[[ Information provided open ]]

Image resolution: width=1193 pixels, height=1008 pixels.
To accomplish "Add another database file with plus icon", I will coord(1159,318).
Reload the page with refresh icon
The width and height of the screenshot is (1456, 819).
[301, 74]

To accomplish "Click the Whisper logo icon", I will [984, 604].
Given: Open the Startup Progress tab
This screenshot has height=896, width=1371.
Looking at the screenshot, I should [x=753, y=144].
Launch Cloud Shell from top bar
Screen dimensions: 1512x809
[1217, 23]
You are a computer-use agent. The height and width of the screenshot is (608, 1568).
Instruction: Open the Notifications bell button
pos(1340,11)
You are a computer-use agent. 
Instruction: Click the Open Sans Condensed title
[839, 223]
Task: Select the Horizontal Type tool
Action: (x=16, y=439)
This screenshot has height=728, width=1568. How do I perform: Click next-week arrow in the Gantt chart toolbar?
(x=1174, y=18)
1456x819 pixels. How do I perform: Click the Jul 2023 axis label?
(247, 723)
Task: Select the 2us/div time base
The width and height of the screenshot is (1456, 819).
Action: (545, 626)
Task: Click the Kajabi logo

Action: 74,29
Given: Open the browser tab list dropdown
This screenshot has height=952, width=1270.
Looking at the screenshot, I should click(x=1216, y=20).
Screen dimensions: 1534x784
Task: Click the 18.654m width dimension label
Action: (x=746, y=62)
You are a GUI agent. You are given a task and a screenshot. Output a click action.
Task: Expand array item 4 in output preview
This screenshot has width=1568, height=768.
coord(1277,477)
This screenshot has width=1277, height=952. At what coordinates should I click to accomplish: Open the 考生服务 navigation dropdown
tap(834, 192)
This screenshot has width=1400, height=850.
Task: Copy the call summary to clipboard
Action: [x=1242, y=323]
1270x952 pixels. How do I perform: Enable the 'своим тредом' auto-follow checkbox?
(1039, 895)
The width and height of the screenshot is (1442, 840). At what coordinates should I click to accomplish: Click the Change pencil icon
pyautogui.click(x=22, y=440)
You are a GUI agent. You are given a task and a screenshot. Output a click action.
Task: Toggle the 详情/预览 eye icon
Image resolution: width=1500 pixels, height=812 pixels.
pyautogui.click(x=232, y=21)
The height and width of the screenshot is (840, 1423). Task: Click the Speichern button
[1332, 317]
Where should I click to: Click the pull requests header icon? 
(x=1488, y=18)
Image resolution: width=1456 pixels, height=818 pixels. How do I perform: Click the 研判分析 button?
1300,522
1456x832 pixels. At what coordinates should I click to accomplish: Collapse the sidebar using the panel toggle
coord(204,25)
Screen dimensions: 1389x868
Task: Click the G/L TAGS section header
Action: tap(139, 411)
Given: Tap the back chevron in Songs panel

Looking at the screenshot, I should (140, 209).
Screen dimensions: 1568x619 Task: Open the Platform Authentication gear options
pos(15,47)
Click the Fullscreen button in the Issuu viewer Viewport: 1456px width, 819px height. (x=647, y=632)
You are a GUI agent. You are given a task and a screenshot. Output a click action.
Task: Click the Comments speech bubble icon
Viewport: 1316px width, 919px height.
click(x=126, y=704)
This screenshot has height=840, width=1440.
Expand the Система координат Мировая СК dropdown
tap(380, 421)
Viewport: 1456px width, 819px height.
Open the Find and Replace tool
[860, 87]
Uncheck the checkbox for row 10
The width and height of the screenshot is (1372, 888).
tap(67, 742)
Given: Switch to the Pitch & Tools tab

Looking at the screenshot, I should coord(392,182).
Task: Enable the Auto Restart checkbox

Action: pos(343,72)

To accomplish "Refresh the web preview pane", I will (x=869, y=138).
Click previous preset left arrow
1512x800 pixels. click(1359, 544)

[[ Information provided closed ]]

Lines with the word "preview" in them should be copied from the preceding records.

Written response
Task: Expand array item 4 in output preview
To accomplish "Refresh the web preview pane", I will (x=869, y=138).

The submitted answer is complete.